Record set:
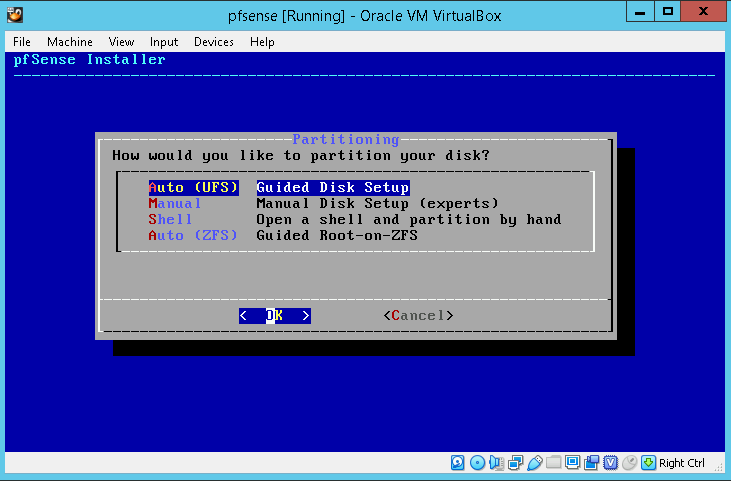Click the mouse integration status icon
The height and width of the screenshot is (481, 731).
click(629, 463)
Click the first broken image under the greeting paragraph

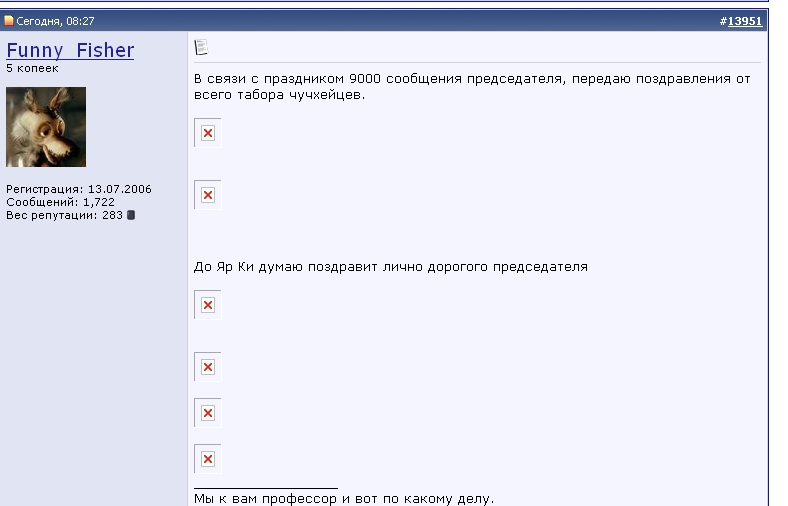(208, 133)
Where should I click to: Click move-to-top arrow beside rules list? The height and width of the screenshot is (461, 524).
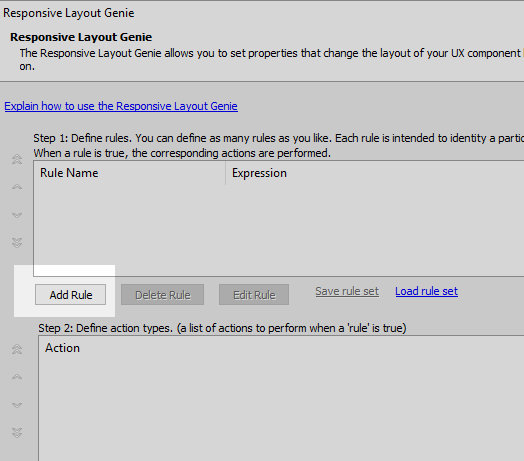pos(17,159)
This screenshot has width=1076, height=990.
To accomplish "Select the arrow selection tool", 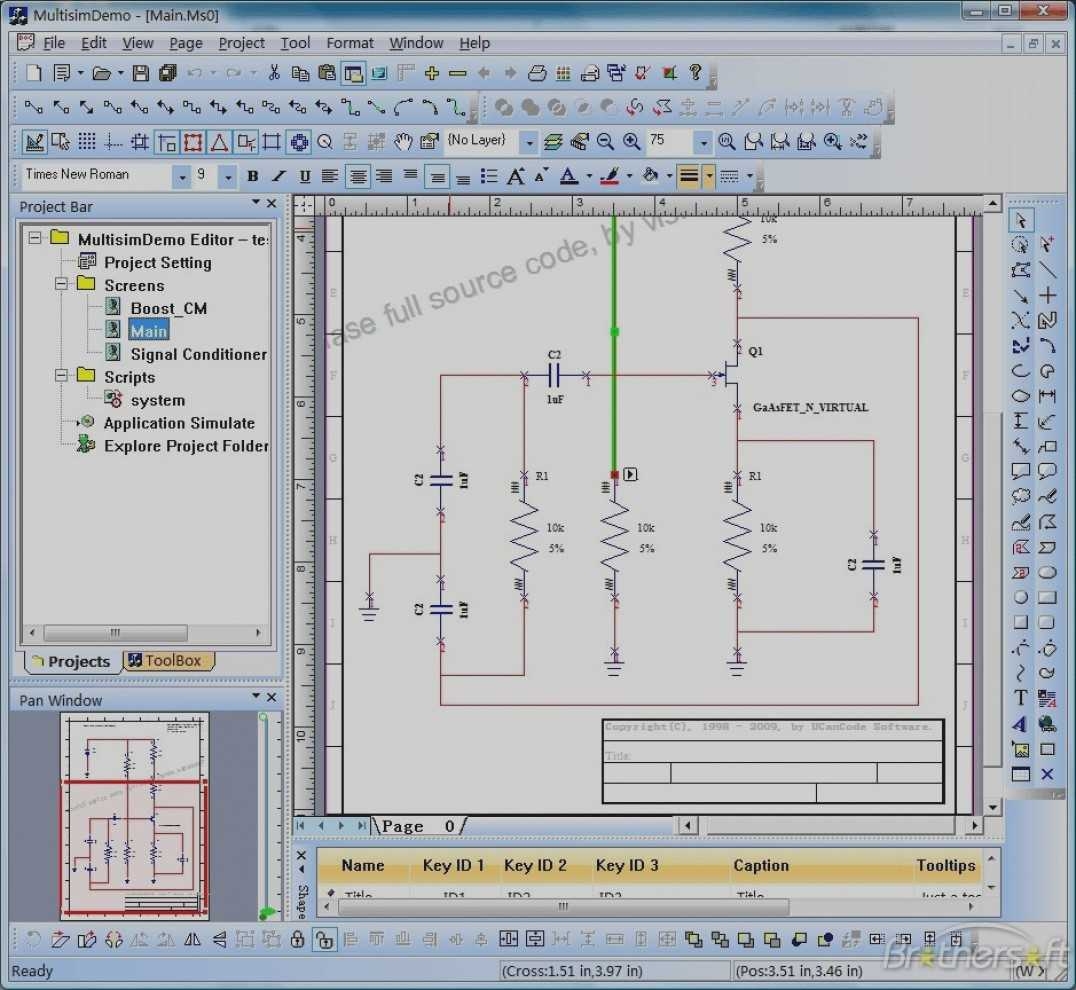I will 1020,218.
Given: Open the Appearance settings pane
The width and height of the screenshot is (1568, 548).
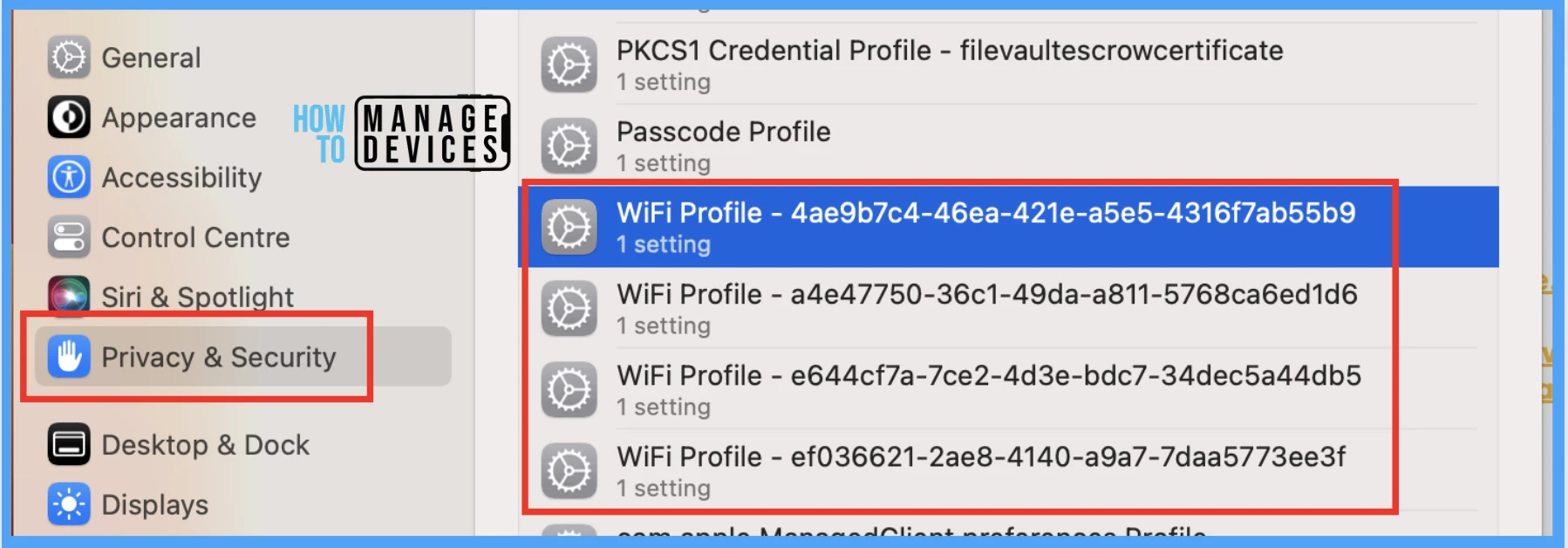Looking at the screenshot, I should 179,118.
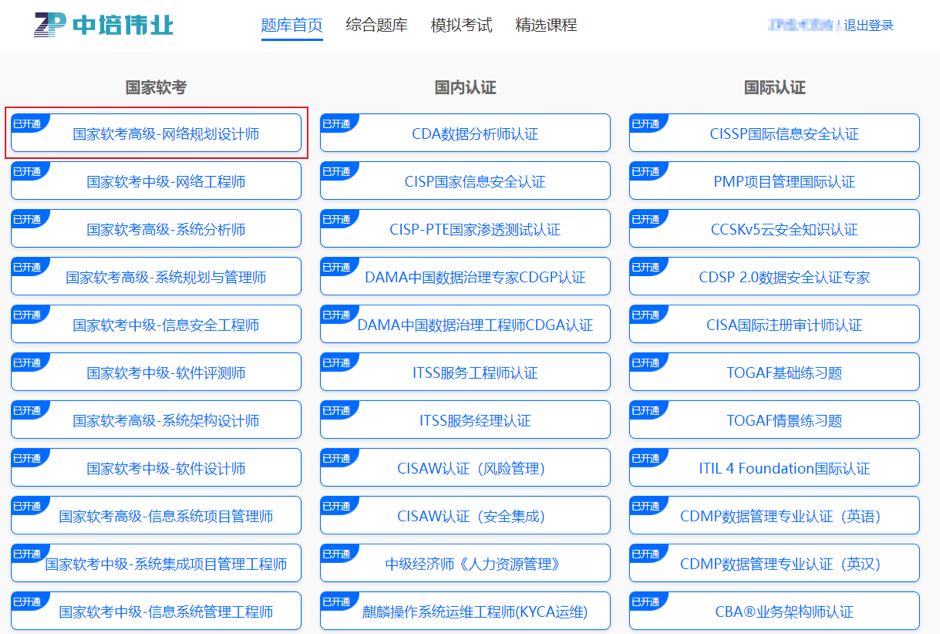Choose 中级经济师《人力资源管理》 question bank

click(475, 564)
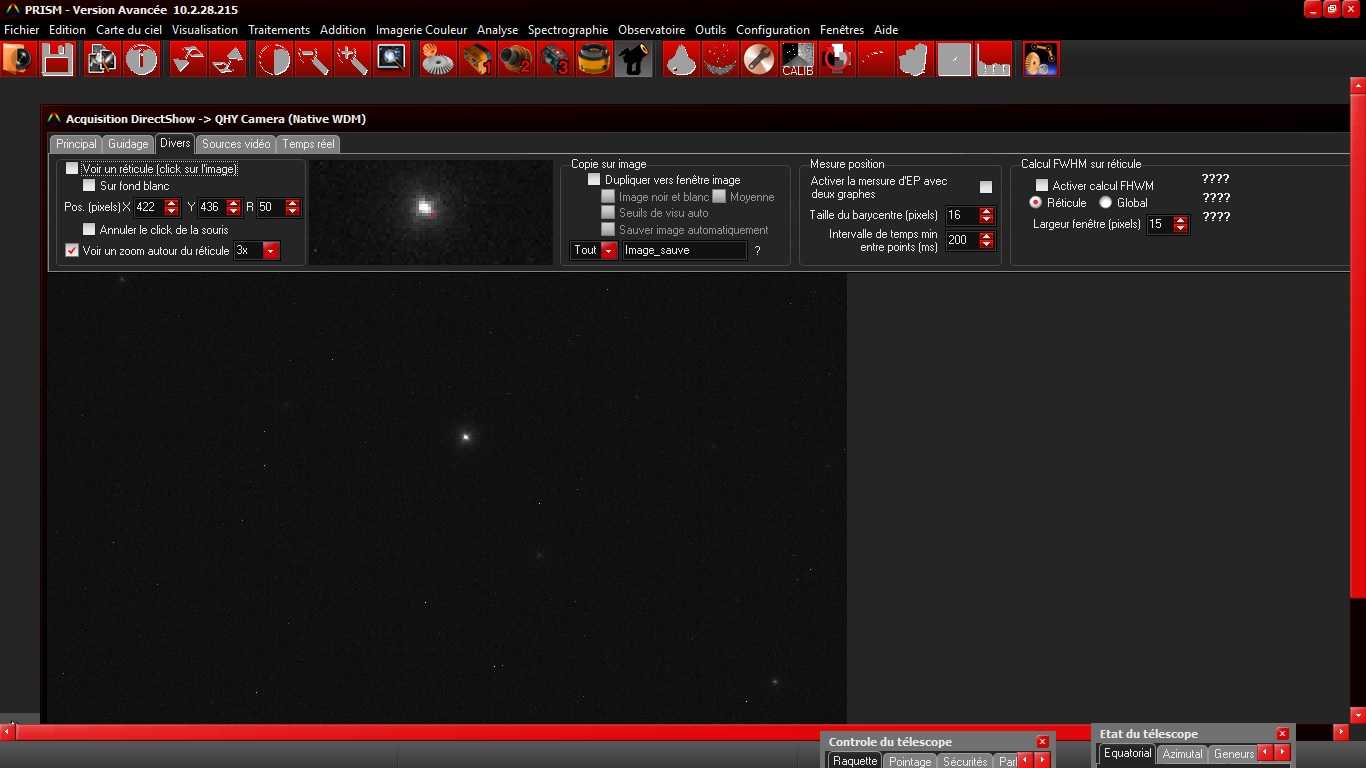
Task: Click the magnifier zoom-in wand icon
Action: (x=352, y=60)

What the task requires: Exact repeat of the material above: every line from the one with "Click the first" through the one with "This screenshot has width=1076, height=990.", endpoints included, and nothing more. No pictures.

Response for this exercise:
Click the first broken image under the greeting paragraph

(208, 133)
Where should I click to: Click move-to-top arrow beside rules list? The height and width of the screenshot is (461, 524).
pos(17,159)
This screenshot has width=1076, height=990.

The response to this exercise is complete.